# [Trecho]
--------------------

Lari Moreira disse...

Boooom dia *-* como vai? Seja bem vinda em meu blog! volte sempre que quiser.. fico feliz por ter gostado do conto que a Anne publicou.

Muito boa sua escrita, fiquei curiosa pra saber a continuidade da historia, será que ela vai conseguir superar isso tudo? coitada kk

Passando pra retribuir a visitinha e avisar que tem nova postagem no blog, confere?
Beijos, Deus abençoe
http://maybe-i-smiled.blogspot.com.br/

Anónimo disse...

Olá, estimada Elvira!

Como estão todos? A Nita?

Bem, tanta cabeçada que esta rapariga já deu à vida! Será que é desta?
Dizia a minha mãe que quem fuma, bebe, e que quem bebe, não sabe o que faz.

Beijos, com apreço e amizade.

PS: este conto tem sido dos que me têm prendido mais a atenção.

António Querido disse...

Acompanho e é um destino cruel para quem tem este destino traçado à nascença!
Com o meu abraço

Anne Lieri disse...

A vida de Maria não está sendo facil e vc descreve com muito talento. Dessa vez ela chegou ao fundo do poço,mas parece que irá se recuperar. Torço por ela! bjs,

Luis Eme disse...

tanta "autodestruição".

abraço Elvira

Maria disse...

Estou a gostar muito...da história e de descobrir o seu talento!!!
Beijinhos
Maria

Maria disse...

Estou a gostar muito...da história e de descobrir o seu talento!!!
Beijinhos
Maria

Edum@nes disse...
Este comentário foi removido pelo autor.
Edum@nes disse...

Puxa vida! Deixou a bebida, agarrou com unhas e dentes ao tabaco. Quando a gente não somos capazes de dominar os nossos vícios, está o caldo entornado! Eu condena qualquer atitude violenta ou não dum filho contra a sua própria mãe. Por muito má que ela possa ser, não há nada que justifique ser maltratada pelos seus filhos. Foi ela que os pôs no mundo, portanto, deveriam-lhe agradecer por isso.

--------------------

# [Dados fornecidos]
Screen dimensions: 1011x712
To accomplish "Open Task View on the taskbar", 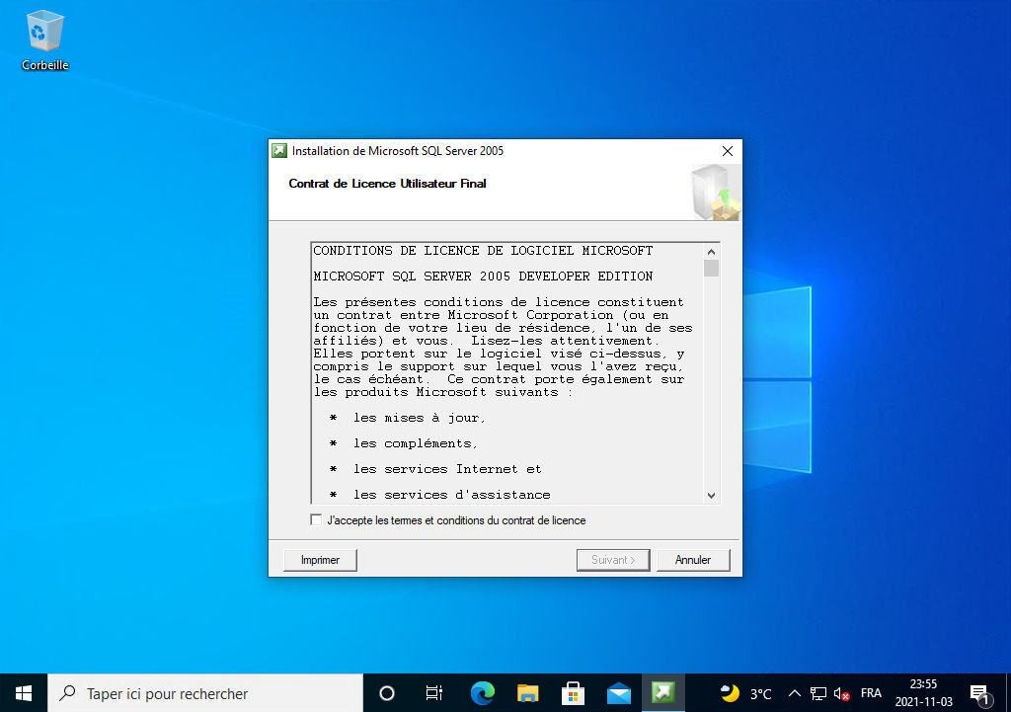I will click(x=433, y=693).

--------------------

# [Conjunto de tarefas]
• A. Responda a estas perguntas sobre os comentários do blog, uma por linha:
(i) Segundo Anne Lieri, a que ponto Maria chegou desta vez?
(ii) Que ditado da mãe é citado no comentário de "Anónimo"?
(iii) Segundo Edum@nes, o que a personagem deixou e a que se agarrou?
• B. Prossiga os comentários do blog a partir do último, mantendo o tom das mensagens já publicadas.

# [Respostas por ordem]
• A.
(i) Chegou ao fundo do poço.
(ii) Quem fuma, bebe, e quem bebe não sabe o que faz.
(iii) Deixou a bebida e agarrou-se com unhas e dentes ao tabaco.

• B.
Boa noite para você, amiga Elvira, um abraço.
Eduardo

Vitor Chuva disse...

Olá, Elvira!

A vida da Maria mais parece a descrição duma descida ao Inferno - que certamente não será diferente de outras mais.Aqui muito bem contada e com um ritmo vivo que prende.

E cá fico à espera do resto.
Um abraço e boa semana.
Vitor

RENATA CORDEIRO disse...

É, um vício leva a outro. Que vidda destroçada! Tomara que ela se recupere e dê a volta por cima.
Elvira, tenha um bom dia.
Beijos,
Renata

esteban lob disse...

Como siempre interesante historia, Elvira.

Como dicen ustedes,envío "beijos" desde Chile.

Lua Singular disse...

Oi querida Elvira,
Saber controlar as peripécias da vida não é para qualquer um, então as pessoas caem nas drogas lícitas ou ilícitas.
O controle emocional diante de muitos problemas não é para qualquer um, a gente aprende com a vida calar-se na hora certa para mais tarde ter boa recompensa, e como diz meu marido.(Não é dele a frase).
" Viver não é difícil, difícil é saber viver".
Meu conselho: É melhor chorar sozinho para ser recompensado amanhã.
Mas, cada um tem um jeito de ver a vida.
Tô gostando. Avise
Bom domingo
Beijos
Lua Singular

Duarte disse...

Por mais que imagino, nada acerto. Mas estou a gostar muito.
Um grande abraço

Olinda Melo disse...


Há vidas assim, infelizmente.
O marido ajudou-a e só a deixou depois de recuperada. Ainda bem.